Advocates of this view include Donald Davidson (his theory of Anomalous Monism), Richard Rorty (non-reductive physicalsim), Wilfrid Sellars (in his A Semantical Solution to the Mind Body Problem). They have all argued that there are events which simultaneously have both physical and mental properties, and that these properties are not reducable to one another. All have asserted the ontological identity of properties without asserting epistemological identity. Like Frege's way of differentiating the meaning of two co-referring terms by attributing to each a distinct 'sense', they are suggesting that physical attributes and mental attributes ultimately belong to same entities, but that the very notion of a property or attribute is inseparable from human understanding, i.e. it is epistemic in nature, and hence arises the mind-body problem.
Indeed, of the main schools of thought in philosophy of mind in the last few decades-identity theory (type and token), functionalism and a so-called 'new materialism'- all of them have asserted ontological identity of physical and mental properties while respecting the epistemological irreducibility of physical and mental predicates.
The majority of philosophers asserting views of these kinds would probably accept being called 'non-reductive materialists', i.e. mental properties are physical properties in some metaphysical but conceptually irreducible sense. The mental-physical relation is one of identity for them, so they do not give ontological priority to mind or matter, yet they call themselves 'materialists'. That is because while all objects and events have physical properties, only some of them have mental properties. In that sense, everything is physical, but not everything is mental.
Many others have rejected this thesis, and the label 'materialism', and rejected the metaphysical or ontological identity of mental/physical properties, e.g. Jackson, Sprigge, Honderdich. A good summary is in Chalmers 1996 p. 166+. Rejecting materialism implies a strong dualism about properties without saying anything about the ultimate nature of substance, or that every event is physical. The position is close to that of Descartes. Others have adopted a quietism where the ultimate nature of things is unstated (e.g. the so-called 'New Mysterians' such as Colin McGinn actually say the mind-body relationship is ultimately unknowable to the human mind).
Most philosophers would agree not all states or events have mental properties (i.e. some events are purely physical), only some do. Some of these mental events we would characterise as thoughts, having conceptual properties such as an inferential role or a logical syntax.
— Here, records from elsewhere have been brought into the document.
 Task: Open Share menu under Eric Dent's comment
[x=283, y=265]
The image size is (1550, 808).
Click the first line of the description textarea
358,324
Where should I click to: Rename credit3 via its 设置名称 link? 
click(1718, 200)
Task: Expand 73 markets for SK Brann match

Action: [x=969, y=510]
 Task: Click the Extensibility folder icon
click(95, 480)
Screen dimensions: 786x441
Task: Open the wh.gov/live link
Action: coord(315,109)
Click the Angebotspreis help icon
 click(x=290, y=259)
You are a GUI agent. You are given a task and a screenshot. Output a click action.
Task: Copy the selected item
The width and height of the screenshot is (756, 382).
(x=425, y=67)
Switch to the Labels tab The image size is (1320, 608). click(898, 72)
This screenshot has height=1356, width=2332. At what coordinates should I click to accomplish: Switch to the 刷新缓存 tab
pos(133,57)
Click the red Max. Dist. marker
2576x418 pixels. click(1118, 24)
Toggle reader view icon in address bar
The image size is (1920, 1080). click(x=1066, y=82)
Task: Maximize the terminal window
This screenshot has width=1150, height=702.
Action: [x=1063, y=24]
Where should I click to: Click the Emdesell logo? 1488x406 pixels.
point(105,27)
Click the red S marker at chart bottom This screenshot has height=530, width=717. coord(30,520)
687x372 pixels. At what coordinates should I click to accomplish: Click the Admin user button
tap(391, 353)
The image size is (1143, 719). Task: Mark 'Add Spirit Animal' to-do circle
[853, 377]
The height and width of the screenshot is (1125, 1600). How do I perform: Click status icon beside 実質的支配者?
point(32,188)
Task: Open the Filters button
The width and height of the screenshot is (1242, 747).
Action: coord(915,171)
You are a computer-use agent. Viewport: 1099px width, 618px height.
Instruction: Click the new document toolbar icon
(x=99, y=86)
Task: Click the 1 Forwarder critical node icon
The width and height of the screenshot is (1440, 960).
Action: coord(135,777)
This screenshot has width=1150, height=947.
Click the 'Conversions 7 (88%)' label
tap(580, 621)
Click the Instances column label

Other mental events are not thoughts, e.g. pain. But for materialist philosophers, all mental events are identical to physical events, i.e. the same event under a different description (e.g. pain is the firing of C-fibres). The key points of interest for all is the conceptual and metaphysical relations between the mental and physical properties of such events. The metaphysical level is usually taken as identity, while the conceptual level is usually characterised as a mutual dependence relation, which is given the name 'supervenience' (Jaegwon Kim writes extensively on this relation).
I tend to think that classifying properties in a dualistic way is in a sense fundamental to our way of thinking about the world, and though it leads to paradox (the mind-body problem), we have no better schema, idealism and materialism notwithstanding.
Tyler Burges' paper Philosophy of Mind: 1950-2000 in his book Foundations of Mind, Philosophical Essays vol. 2 provides an excellent summary of recent philosophy of mind.